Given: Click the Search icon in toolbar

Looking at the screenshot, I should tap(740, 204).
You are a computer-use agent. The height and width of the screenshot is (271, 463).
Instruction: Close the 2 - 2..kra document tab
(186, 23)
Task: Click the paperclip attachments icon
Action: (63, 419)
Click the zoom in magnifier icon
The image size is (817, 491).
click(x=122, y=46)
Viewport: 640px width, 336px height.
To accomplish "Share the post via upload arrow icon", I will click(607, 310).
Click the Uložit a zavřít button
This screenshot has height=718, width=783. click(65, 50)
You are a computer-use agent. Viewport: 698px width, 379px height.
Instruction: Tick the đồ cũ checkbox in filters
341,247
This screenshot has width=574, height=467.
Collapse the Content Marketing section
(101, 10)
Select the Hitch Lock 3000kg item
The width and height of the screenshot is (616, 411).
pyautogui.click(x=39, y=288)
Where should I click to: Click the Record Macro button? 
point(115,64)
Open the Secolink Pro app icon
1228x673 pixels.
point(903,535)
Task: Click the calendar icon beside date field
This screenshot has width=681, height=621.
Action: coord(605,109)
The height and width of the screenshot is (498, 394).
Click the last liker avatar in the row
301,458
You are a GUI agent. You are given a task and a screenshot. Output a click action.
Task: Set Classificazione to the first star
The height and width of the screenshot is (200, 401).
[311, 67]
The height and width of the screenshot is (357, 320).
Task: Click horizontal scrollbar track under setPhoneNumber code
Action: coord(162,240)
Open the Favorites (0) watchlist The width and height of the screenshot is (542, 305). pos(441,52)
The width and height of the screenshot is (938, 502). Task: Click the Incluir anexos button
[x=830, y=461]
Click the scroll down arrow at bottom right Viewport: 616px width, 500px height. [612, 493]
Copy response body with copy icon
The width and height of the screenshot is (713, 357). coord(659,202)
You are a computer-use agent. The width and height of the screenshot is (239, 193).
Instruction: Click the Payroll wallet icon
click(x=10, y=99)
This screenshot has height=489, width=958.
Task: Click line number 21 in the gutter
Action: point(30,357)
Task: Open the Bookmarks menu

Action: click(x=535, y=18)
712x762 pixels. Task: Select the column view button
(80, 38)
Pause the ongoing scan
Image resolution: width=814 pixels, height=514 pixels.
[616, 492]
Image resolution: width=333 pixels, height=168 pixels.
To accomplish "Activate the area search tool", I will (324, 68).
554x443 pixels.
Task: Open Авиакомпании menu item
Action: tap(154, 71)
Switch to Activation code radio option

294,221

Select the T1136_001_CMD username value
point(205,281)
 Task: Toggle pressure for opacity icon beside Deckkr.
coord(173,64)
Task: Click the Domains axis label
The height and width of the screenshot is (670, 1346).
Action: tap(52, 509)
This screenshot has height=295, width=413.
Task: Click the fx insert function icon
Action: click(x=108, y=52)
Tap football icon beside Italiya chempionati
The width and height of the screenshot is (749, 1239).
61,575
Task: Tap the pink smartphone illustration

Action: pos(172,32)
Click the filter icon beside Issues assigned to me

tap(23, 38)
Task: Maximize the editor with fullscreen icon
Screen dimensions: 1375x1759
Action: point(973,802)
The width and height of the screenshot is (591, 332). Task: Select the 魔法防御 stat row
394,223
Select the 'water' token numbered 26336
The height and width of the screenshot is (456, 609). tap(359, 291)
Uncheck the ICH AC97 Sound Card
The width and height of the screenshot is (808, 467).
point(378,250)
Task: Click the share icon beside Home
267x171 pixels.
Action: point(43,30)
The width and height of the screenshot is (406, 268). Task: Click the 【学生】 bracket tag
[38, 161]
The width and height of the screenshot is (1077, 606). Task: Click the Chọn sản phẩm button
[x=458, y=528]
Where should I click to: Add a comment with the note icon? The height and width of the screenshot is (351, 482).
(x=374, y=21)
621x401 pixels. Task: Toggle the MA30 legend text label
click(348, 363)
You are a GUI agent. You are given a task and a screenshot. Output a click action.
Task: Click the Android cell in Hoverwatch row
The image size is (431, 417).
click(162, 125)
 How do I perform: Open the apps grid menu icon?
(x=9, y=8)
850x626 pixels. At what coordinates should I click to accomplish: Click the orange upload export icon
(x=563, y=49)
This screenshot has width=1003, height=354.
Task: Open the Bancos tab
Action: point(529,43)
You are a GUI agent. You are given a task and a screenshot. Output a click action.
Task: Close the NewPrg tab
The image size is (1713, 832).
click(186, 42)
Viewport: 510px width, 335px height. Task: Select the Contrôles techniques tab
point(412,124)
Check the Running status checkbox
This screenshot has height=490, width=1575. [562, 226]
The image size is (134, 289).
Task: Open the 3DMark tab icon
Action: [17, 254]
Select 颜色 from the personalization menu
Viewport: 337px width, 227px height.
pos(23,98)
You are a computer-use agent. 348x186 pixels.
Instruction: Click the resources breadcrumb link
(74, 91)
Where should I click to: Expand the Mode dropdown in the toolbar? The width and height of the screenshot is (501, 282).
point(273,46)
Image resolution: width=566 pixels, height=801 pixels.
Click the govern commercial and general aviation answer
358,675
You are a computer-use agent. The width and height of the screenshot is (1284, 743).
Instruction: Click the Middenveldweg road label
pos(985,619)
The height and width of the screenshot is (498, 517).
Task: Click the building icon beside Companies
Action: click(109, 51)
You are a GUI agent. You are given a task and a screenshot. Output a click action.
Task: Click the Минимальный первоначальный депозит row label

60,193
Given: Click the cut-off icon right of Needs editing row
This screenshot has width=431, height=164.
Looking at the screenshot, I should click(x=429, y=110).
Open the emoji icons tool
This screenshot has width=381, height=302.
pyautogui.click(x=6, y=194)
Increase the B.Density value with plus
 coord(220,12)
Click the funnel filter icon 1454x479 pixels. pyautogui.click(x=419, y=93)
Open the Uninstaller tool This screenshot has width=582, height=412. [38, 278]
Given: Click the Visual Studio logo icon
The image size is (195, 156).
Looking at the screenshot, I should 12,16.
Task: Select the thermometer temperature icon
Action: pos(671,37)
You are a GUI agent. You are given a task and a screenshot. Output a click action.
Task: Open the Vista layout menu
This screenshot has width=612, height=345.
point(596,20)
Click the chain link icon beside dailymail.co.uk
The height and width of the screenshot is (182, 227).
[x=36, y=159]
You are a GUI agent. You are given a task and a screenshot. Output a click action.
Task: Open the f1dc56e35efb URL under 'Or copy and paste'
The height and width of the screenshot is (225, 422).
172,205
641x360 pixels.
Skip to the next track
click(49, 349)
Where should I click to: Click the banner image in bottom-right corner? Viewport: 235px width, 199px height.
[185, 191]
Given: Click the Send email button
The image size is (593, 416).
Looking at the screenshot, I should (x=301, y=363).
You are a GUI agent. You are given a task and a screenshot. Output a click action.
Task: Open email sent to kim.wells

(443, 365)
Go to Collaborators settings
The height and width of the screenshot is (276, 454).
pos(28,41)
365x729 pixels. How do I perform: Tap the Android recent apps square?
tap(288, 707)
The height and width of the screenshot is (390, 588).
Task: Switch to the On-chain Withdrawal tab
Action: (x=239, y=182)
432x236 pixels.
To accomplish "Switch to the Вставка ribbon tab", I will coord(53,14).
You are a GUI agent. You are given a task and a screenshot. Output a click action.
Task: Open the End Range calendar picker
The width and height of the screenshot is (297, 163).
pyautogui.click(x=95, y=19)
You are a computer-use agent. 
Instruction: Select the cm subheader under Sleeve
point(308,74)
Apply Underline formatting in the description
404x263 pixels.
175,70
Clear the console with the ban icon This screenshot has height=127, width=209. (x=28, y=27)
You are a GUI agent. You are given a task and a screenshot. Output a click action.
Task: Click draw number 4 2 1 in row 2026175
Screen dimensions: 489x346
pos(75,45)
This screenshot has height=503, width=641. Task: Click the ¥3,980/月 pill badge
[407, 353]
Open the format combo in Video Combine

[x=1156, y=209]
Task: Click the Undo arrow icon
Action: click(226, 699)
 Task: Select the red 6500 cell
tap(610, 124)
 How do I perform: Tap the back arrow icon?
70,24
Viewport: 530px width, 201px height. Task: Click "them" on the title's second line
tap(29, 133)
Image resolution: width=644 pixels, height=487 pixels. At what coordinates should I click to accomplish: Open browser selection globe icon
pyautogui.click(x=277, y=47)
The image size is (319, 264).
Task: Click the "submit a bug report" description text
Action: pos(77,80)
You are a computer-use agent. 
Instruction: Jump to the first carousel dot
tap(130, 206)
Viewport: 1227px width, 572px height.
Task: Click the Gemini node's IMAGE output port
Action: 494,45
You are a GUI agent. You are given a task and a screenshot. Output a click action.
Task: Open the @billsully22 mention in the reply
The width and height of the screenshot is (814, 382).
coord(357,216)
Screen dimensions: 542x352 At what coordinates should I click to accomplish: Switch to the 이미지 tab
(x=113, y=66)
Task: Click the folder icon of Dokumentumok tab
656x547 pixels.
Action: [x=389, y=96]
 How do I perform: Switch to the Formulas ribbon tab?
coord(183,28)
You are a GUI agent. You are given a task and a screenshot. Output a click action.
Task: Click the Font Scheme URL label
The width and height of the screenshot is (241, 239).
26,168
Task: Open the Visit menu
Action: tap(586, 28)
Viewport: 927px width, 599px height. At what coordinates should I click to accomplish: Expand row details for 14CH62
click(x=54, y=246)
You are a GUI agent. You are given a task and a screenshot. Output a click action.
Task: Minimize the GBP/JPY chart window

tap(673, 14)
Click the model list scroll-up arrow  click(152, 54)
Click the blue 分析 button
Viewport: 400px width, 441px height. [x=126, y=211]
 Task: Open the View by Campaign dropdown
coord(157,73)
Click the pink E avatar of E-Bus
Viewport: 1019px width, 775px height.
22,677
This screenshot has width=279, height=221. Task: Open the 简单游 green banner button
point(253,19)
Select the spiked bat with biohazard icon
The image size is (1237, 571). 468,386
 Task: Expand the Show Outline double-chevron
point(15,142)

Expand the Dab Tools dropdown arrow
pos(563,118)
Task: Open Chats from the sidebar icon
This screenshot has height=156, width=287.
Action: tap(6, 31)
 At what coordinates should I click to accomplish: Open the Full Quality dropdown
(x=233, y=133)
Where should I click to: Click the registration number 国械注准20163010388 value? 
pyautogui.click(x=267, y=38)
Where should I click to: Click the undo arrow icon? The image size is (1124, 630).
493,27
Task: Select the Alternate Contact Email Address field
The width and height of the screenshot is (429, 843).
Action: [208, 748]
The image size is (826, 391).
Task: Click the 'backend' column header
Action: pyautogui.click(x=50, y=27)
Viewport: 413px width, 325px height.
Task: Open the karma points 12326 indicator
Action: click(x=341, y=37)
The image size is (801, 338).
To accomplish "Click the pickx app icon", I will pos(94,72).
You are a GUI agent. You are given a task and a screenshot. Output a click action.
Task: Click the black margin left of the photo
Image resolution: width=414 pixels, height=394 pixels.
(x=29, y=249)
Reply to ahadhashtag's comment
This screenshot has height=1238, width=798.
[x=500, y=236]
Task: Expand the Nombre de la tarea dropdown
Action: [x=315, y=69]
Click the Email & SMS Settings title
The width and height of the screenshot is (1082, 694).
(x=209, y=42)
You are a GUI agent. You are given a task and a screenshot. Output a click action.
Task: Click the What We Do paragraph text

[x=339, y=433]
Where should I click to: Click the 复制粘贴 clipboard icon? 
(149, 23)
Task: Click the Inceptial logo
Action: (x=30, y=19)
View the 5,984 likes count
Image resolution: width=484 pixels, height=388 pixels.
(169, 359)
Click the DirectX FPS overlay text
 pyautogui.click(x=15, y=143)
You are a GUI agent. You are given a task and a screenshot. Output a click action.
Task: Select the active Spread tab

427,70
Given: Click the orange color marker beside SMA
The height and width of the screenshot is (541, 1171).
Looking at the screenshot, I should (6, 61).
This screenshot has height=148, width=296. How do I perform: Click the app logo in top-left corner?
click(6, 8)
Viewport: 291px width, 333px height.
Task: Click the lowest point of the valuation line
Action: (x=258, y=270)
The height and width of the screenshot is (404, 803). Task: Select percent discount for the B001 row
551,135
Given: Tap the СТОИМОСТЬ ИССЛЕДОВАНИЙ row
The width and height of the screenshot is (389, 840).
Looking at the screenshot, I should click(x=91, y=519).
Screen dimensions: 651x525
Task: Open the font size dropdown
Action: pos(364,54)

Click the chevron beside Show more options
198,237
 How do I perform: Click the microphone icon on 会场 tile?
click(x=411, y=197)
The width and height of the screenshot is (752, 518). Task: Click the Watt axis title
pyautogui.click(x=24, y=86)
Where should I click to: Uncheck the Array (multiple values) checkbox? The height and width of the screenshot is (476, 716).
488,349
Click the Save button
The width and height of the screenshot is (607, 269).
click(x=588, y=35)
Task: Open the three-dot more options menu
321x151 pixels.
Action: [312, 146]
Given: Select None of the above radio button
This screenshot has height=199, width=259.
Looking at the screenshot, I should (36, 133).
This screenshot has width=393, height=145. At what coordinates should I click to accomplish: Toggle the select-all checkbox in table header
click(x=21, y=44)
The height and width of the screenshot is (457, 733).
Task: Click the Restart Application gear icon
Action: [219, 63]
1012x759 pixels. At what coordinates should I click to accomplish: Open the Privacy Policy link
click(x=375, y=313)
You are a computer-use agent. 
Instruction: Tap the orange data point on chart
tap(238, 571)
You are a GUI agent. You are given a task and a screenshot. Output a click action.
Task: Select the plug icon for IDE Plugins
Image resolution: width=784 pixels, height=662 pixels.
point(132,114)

###

» **YOUR GOAL**
Among the lines above, find those that contain the word "computer" and copy them.

» **RESPONSE AREA**
You are a computer-use agent. The height and width of the screenshot is (271, 463).
You are a computer-use agent. Viewport: 698px width, 379px height.
You are a computer-use agent. The width and height of the screenshot is (239, 193).
You are a computer-use agent. 348x186 pixels.
You are a computer-use agent. The width and height of the screenshot is (1284, 743).
You are a computer-use agent. 
You are a computer-use agent. 
You are a computer-use agent. 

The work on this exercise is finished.